That Margaret Thatcher inspired loathing as well as adoration—that she was what the media habitually call “a divisive figure”—is beyond doubt. But the nature of that loathing is revealing. Its intensity derives not just from opposition to her policies, or even to the fact that she trounced her opponents in three straight elections. It stems from bitterness among the formerly entrenched Left about something more fundamental: a realization that it has lost the argument.
Some of the criticisms of Thatcher by the great and good of the cultural elite went beyond pure political antipathy. They were marked by naked, unashamed snobbery and sexism. They hated her not just for what she believed, but also for what she was, a grammar-school-educated meritocrat from lower-middle-class origins. This is partly a characteristic of British society. Whereas few, if any, Americans knew what Ronald Reagan’s father did for a living, everybody in Britain knew Thatcher was a grocer’s daughter.

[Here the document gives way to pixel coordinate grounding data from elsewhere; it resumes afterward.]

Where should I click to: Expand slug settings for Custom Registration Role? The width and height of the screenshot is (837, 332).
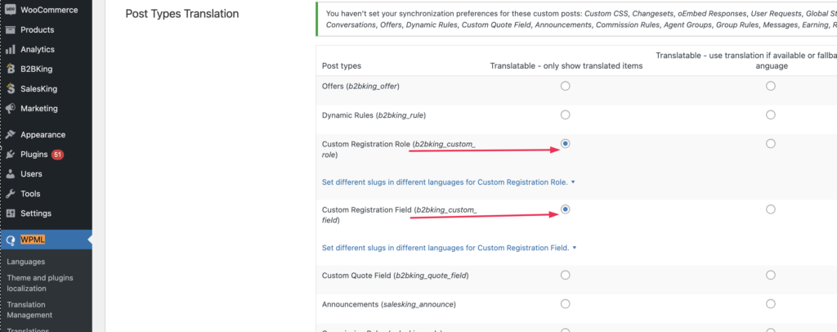449,182
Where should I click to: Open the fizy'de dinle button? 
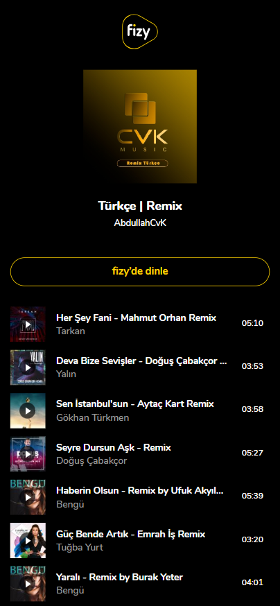click(x=140, y=272)
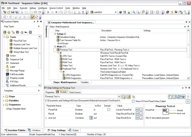Viewport: 192px width, 137px height.
Task: Click the Call Executable step icon
Action: 7,74
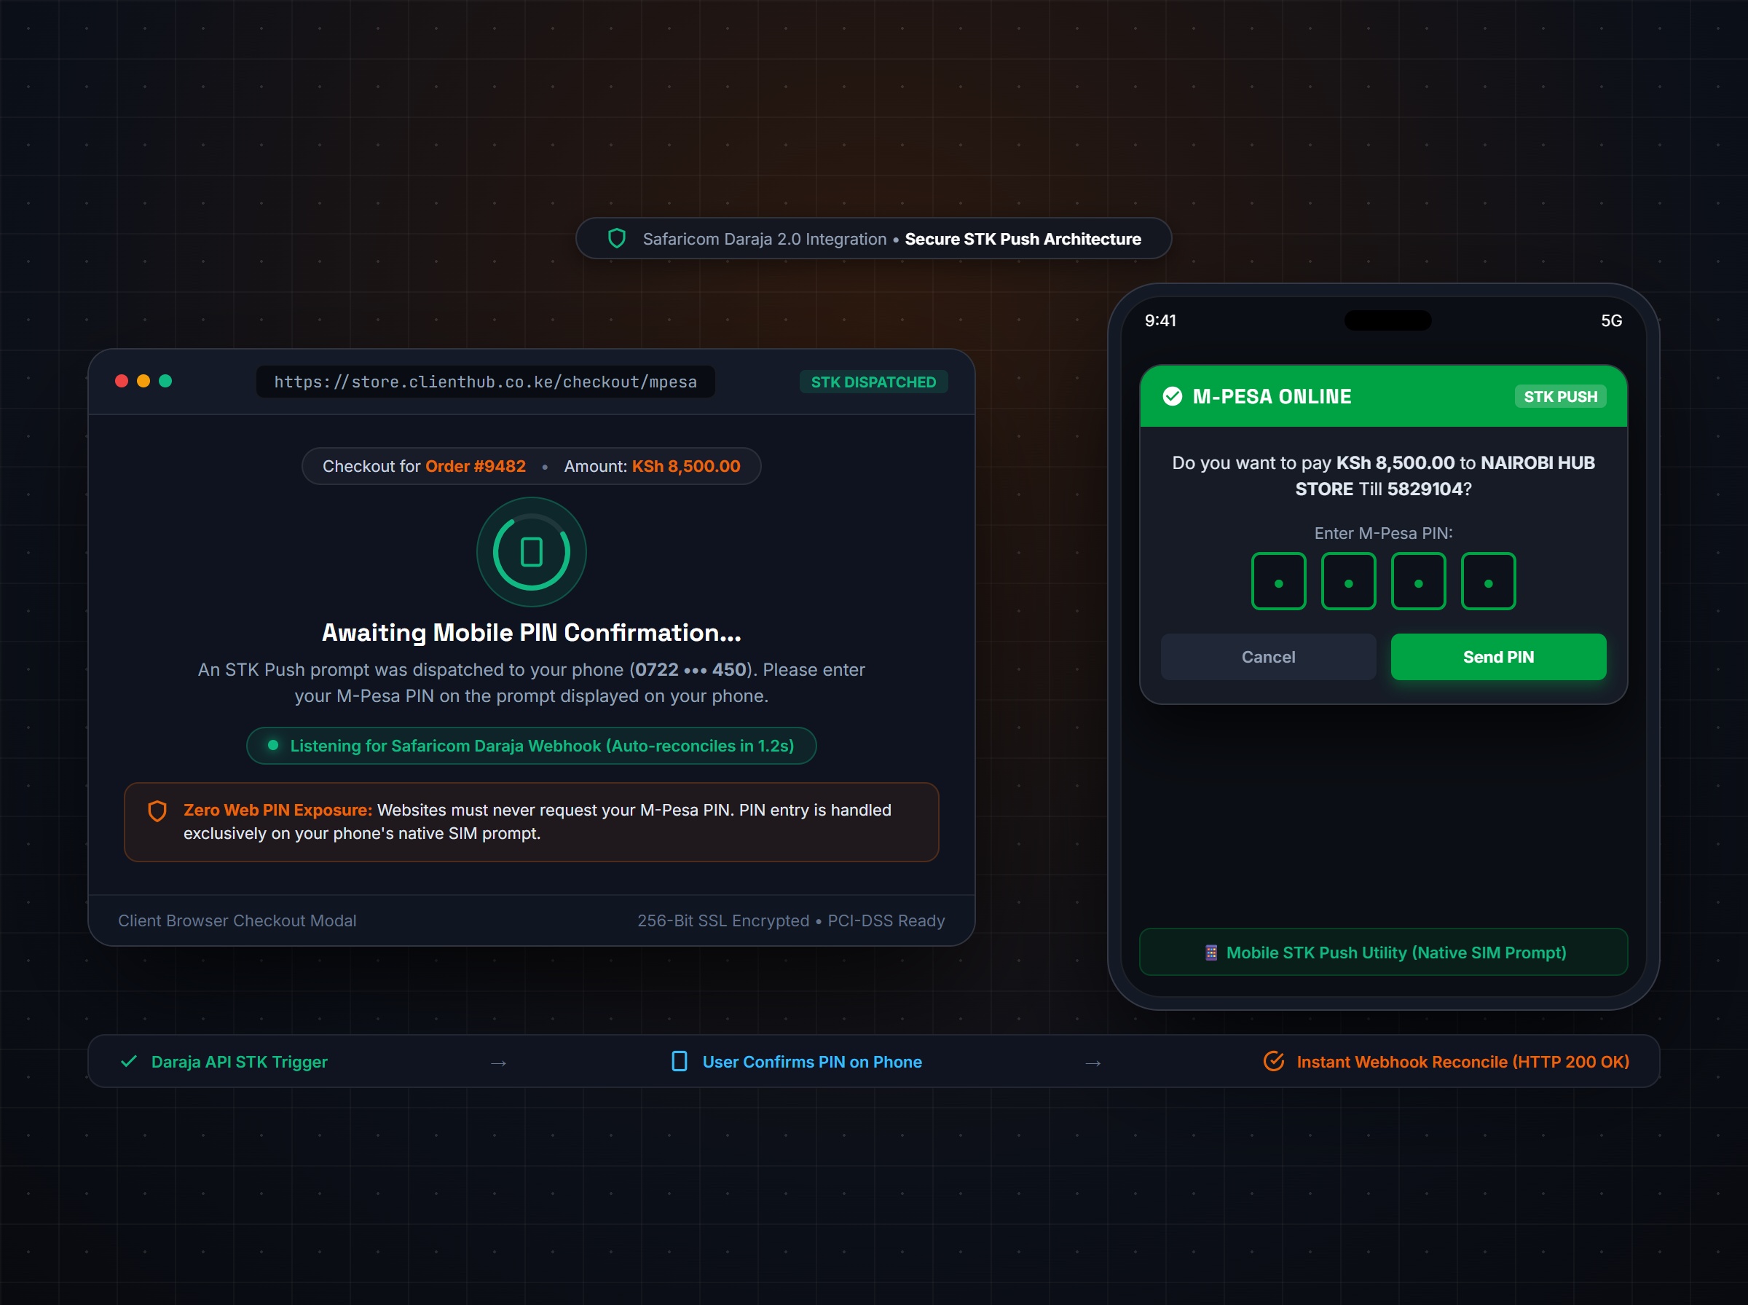Click the 5G signal indicator on phone
1748x1305 pixels.
(x=1611, y=321)
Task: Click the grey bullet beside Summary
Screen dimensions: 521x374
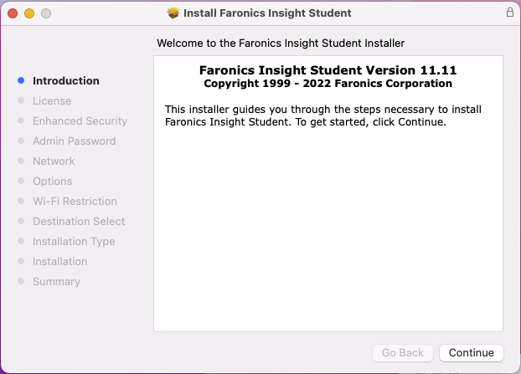Action: point(21,282)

Her name is still spat out in London’s bien-pensant circles. While still in office, she was famously denied an honor by her own university, Oxford. Being knee-jerk liberals of the typical European sort, establishment movers and shakers had an instinctive antipathy for her. But the obsessiveness of their hatred had also to do with their own fragile egos—for Thatcher not only didn’t agree with them, she also didn’t care what they thought. Since she was politically terminated by her own party in 1990, those who have always wielded cultural influence in Britain have done their best to strike back. Their narrative of the Thatcher years as a time of shocking social and economic degradation has made some headway.
But it will not take. The public has longer memories than it’s often given credit for. You do not have to be especially old to remember Britain before Thatcher: the accepted, managed decline, the sense that we were living among the ruins, the sordidness of our national landscape. You do not have to be old to recall the sudden, renewed sense of national purpose, the almost palpable sense of coming back from the dead, the dawning realization that Britain was, within the span of a decade, no longer regarded as a tatty afterthought on the world stage, but was once again a serious country.
And there is this: a genuine admiration, and possibly an increasing nostalgia, for a leader who said what she believed and believed what she said. Even her most implacable enemies have never criticized Thatcher for her political insincerity, for she had none. She was a conviction politician before the term was coined, a leader motivated by a love for Britain and its people and a desire that they should once again achieve the heights she knew them capable of. As leaders across the British political spectrum prepare to line up at her funeral in Saint Paul’s Cathedral, they might ponder this: hardly a British voter would believe such a claim if made of them.